Abstract

A young girl says two names as she passes particular images in a gallery exhibiting British prints of India: “Chainpur” and “Mundeswari.” Given that Chainpur village has been my research site in Bihar and that its residents often refer to Mundeswari temple, I pay attention when, a few minutes later, she returns with her parents in tow. They all stop to examine the images. When asked how they knew Chainpur, the father replies that they live in a nearby town. His daughter recognizes the Mundeswari temple from visits there and Chainpur, presumably, from its proximity to their home. The images that prompted this discussion were painted by Thomas and William Daniell, an uncle-nephew team who traversed British India in the late eighteenth century and provided Europe with its first widely reproduced pictures of South Asia. The introduction to the gallery explains in Hindi, “There has always been an insistence of cultivated people to live in excellence and modernity. For this reason, from the eighteenth century, cultivated Indians began to be influenced by Western knowledge of different sorts.

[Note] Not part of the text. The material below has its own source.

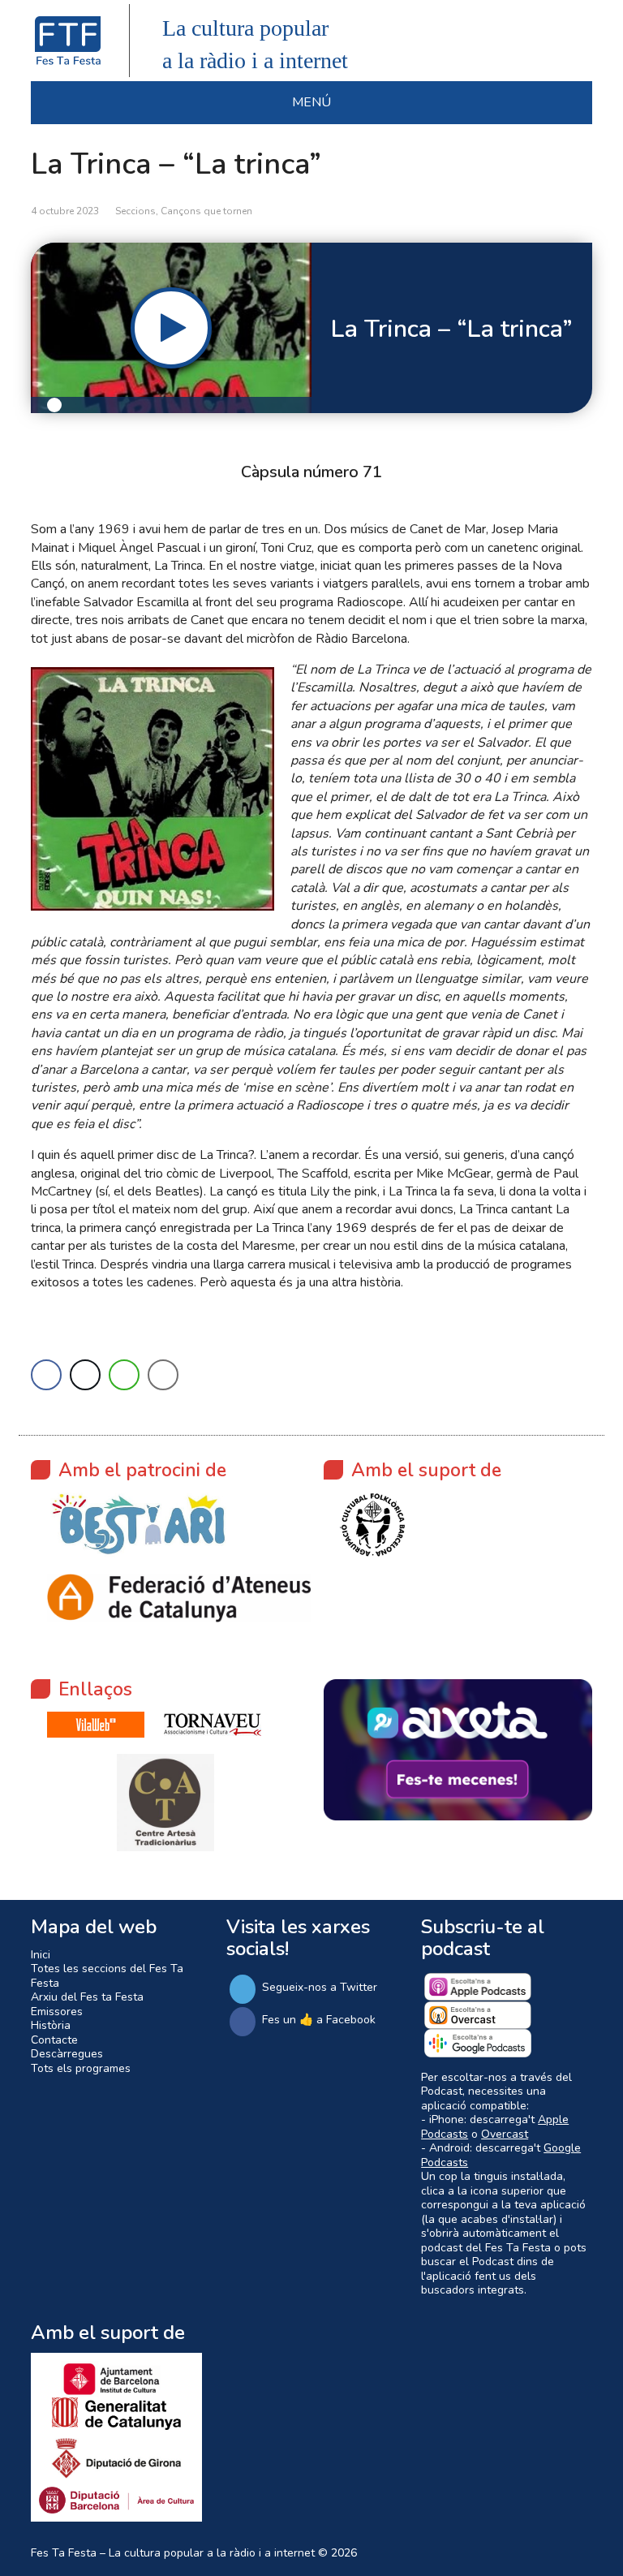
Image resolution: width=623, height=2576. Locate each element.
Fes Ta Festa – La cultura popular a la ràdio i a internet (173, 2553)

Consequently, Indian artistic painting and architectural art did not advance.” Both the museum gallery’s association of the Daniells’ work with “excellence,” “modernity,” and “Western knowledge” and the child’s easy recognition of the images—in part made possible by the Archaeological Survey of India’s preservation of the Mundeswari temple—seem to evidence the impact of Western science on Indian perspectives.